■ What the task requires: Return the run of lines below that opens with the line containing "1337x600 pixels. At" and closes with the line containing "You are a computer-use agent. 1314x924", keeping each one exact.

[Stored items]
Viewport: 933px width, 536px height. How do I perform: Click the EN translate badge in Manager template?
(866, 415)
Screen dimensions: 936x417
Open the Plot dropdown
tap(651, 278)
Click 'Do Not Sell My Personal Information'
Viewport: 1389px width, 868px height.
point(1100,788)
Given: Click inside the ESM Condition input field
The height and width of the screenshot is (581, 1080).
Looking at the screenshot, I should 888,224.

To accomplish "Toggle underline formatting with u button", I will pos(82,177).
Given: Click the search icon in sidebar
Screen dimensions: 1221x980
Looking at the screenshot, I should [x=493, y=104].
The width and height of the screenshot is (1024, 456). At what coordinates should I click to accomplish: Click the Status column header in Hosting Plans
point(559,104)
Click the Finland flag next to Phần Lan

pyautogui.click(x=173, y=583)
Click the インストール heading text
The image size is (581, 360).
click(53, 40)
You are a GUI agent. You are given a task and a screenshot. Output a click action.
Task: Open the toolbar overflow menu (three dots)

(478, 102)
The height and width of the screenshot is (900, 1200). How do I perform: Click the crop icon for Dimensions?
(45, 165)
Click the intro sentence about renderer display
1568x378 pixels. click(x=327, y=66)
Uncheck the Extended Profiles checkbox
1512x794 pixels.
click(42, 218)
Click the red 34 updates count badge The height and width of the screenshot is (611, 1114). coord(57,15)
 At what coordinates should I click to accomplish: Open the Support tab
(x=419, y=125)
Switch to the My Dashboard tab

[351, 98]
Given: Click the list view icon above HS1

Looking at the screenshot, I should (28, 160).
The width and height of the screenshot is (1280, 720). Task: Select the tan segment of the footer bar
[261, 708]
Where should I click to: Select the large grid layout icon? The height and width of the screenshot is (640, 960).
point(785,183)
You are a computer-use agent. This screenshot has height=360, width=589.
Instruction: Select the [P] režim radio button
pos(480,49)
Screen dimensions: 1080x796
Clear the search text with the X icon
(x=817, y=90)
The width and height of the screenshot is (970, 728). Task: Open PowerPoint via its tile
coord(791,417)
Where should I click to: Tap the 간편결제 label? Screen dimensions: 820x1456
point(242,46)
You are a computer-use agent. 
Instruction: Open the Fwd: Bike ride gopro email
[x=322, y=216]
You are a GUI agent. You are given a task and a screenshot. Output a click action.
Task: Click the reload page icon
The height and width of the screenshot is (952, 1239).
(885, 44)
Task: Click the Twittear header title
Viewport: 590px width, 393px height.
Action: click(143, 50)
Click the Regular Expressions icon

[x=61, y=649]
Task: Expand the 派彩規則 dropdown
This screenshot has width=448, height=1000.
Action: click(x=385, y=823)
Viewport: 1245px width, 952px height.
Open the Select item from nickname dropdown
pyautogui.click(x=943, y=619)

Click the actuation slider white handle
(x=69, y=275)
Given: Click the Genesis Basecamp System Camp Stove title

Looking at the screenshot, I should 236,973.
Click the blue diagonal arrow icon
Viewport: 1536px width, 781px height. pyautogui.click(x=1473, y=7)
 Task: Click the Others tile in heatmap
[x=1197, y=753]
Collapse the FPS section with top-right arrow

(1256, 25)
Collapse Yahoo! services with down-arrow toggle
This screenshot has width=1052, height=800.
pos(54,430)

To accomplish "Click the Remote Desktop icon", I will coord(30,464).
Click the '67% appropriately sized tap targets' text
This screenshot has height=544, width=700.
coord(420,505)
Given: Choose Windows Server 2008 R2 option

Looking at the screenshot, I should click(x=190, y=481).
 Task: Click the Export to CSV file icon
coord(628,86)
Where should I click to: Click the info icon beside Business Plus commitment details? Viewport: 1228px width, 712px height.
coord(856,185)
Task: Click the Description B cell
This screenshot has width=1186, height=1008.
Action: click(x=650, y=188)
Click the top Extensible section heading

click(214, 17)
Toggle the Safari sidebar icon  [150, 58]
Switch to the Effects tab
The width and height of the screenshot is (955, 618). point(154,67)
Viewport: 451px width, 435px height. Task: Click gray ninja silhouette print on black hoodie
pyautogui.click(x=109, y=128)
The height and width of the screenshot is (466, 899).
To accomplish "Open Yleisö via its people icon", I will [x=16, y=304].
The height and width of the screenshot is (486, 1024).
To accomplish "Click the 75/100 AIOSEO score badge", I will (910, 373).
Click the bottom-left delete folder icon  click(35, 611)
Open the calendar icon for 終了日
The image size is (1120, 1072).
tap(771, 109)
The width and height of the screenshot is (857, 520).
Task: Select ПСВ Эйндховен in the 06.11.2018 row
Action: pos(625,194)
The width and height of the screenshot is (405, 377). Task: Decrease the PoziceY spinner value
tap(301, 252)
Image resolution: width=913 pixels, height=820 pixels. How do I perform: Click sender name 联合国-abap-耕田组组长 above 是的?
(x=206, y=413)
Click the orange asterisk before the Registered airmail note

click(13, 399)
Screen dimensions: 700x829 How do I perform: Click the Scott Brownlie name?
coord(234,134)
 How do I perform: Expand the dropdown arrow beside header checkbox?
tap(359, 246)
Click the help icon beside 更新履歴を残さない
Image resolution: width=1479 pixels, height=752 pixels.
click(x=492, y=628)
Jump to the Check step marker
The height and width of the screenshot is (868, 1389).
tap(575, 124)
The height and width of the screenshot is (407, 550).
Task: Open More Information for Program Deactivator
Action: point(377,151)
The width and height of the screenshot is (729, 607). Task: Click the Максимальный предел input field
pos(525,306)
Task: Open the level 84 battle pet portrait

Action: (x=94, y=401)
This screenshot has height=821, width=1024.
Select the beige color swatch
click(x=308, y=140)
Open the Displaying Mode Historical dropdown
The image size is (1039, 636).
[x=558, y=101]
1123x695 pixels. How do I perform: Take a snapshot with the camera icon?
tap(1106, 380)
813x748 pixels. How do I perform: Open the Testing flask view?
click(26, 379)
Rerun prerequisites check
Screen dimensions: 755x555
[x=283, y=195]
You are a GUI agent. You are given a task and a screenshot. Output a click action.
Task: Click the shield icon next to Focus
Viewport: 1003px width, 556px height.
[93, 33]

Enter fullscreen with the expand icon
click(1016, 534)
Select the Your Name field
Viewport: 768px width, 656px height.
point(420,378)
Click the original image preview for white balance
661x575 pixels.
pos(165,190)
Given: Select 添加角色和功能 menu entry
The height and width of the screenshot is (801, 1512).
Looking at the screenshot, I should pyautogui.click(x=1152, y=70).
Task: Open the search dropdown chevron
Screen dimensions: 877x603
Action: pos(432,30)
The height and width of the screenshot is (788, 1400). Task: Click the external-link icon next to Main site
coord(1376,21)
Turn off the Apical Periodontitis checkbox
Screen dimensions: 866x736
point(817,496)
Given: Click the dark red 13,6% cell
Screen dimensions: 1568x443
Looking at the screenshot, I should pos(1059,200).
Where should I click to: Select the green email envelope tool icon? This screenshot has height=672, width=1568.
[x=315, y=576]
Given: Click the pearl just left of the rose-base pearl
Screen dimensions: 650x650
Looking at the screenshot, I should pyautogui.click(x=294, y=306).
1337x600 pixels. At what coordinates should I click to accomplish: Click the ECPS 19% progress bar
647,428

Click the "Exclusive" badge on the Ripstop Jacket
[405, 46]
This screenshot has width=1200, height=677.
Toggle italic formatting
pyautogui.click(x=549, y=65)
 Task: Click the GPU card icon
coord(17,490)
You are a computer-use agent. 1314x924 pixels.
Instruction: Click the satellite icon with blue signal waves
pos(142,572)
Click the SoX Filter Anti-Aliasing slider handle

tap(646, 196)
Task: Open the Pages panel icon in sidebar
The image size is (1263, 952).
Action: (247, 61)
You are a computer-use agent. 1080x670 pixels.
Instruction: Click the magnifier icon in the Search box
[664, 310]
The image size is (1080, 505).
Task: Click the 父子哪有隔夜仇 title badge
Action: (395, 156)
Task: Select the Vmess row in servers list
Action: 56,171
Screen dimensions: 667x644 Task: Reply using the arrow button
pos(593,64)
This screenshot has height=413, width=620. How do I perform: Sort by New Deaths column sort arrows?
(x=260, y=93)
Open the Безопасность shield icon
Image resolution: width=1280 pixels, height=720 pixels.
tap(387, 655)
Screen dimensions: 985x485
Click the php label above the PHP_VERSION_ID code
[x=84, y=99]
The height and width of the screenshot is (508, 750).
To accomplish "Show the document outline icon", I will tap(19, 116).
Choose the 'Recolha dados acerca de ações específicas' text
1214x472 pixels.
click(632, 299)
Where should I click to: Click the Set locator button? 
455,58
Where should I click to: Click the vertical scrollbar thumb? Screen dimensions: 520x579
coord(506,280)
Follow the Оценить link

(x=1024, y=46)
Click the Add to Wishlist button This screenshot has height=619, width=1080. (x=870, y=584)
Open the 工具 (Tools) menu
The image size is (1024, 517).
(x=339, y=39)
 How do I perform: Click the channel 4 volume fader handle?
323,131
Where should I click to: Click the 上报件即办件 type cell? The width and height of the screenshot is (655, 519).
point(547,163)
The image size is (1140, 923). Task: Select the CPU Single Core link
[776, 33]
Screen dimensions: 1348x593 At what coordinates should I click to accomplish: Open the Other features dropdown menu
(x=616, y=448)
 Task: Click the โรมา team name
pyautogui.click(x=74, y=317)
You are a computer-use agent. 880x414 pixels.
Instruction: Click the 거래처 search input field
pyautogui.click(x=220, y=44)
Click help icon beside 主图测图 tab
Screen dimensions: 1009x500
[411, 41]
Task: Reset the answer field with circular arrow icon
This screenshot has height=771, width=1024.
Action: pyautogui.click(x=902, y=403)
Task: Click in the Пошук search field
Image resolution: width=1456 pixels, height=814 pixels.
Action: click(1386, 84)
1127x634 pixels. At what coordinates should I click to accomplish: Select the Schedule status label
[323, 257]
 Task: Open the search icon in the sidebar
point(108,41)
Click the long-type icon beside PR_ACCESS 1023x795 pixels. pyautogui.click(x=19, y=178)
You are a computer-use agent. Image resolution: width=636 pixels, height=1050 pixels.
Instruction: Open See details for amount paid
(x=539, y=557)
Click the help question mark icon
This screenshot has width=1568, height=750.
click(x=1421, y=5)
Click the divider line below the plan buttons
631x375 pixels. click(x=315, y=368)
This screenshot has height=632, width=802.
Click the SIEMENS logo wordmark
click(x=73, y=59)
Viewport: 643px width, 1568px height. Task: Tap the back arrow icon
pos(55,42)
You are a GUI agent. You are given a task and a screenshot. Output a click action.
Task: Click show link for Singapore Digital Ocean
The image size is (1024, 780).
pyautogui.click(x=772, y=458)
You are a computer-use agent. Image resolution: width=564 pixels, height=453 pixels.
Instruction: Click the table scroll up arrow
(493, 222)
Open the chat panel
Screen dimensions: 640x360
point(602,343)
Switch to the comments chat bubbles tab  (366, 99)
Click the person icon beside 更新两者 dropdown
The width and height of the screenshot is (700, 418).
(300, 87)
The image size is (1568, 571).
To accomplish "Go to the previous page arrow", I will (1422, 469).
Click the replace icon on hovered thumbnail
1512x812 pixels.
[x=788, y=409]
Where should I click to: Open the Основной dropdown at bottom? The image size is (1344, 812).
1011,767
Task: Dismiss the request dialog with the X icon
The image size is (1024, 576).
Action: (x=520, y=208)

■ Solution to this task:
1337x600 pixels. At what coordinates should I click to accomplish: Click the ECPS 19% progress bar
647,428

Click the "Exclusive" badge on the Ripstop Jacket
[405, 46]
This screenshot has width=1200, height=677.
Toggle italic formatting
pyautogui.click(x=549, y=65)
 Task: Click the GPU card icon
coord(17,490)
You are a computer-use agent. 1314x924 pixels.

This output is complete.